Your instructions |
Transcribe the records below exactly as written, from the opening line through the line that contains "Decrease quantity with".

* * *

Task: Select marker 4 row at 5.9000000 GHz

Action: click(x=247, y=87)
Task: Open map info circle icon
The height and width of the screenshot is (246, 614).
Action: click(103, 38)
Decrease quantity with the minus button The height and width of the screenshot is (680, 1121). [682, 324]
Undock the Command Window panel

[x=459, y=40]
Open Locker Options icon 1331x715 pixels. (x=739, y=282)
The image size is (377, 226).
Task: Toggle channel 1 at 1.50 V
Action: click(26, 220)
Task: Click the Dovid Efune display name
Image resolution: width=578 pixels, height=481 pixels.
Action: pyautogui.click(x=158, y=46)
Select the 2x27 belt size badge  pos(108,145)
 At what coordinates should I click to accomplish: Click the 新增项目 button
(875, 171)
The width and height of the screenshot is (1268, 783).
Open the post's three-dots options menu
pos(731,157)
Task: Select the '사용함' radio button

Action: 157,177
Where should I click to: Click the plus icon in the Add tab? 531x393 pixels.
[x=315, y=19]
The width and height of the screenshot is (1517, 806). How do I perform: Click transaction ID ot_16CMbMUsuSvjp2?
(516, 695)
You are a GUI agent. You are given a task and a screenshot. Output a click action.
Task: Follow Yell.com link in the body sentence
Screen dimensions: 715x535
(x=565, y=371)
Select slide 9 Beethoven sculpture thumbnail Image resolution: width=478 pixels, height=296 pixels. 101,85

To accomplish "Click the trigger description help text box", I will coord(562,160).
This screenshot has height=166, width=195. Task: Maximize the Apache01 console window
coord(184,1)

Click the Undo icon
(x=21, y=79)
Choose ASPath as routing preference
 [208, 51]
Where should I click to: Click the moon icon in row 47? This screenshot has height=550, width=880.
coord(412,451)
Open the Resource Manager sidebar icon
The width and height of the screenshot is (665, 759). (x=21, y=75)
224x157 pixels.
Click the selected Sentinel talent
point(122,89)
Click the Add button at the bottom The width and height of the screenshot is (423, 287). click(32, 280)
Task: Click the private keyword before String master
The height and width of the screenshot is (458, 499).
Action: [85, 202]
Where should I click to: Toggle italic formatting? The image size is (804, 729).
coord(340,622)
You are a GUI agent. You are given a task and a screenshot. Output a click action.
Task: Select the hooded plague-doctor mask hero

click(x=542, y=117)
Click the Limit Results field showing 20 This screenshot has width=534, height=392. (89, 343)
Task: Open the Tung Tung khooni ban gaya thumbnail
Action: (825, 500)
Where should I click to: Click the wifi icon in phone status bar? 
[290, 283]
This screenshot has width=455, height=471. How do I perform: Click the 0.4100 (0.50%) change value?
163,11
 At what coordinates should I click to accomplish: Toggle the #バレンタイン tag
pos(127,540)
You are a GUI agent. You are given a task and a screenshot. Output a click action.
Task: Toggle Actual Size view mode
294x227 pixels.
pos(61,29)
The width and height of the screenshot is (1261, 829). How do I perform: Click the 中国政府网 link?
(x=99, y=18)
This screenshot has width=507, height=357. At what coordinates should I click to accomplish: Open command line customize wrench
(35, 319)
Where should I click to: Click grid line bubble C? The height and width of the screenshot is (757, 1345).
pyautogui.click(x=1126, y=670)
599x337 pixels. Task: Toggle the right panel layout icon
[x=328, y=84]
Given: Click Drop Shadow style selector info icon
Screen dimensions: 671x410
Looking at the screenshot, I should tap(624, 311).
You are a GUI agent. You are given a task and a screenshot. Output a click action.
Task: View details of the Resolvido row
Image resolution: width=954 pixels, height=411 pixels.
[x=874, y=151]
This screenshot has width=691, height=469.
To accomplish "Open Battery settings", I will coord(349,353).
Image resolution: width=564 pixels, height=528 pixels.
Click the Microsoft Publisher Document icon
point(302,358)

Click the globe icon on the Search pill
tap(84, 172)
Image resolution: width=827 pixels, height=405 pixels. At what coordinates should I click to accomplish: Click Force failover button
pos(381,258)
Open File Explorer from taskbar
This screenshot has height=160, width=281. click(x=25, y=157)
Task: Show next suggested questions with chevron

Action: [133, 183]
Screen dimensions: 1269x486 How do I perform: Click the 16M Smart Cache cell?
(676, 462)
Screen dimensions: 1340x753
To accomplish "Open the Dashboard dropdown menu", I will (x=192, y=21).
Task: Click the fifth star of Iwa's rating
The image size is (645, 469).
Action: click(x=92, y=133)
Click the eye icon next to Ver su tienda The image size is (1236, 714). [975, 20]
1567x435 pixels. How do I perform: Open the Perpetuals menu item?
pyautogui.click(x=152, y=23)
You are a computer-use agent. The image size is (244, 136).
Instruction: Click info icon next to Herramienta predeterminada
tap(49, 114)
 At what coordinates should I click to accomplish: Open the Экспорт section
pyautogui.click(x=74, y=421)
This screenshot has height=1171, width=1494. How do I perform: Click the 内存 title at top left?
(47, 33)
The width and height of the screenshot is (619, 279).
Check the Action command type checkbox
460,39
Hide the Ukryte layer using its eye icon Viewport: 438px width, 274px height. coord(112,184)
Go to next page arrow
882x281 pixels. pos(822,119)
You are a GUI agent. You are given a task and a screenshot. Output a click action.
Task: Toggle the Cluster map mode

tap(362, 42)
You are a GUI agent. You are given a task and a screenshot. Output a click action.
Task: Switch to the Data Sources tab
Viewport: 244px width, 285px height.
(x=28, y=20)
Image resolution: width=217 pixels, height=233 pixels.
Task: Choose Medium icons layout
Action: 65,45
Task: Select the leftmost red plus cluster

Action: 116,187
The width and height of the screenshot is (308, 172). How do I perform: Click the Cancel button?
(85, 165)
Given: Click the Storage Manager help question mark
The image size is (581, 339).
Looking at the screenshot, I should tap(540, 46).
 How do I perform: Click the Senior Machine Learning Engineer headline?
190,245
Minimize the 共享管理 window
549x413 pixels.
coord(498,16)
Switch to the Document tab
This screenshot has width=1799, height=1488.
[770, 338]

* * *

Output for this exercise |
Task: Select marker 4 row at 5.9000000 GHz

Action: click(x=247, y=87)
Task: Open map info circle icon
The height and width of the screenshot is (246, 614).
Action: click(103, 38)
Decrease quantity with the minus button The height and width of the screenshot is (680, 1121). [682, 324]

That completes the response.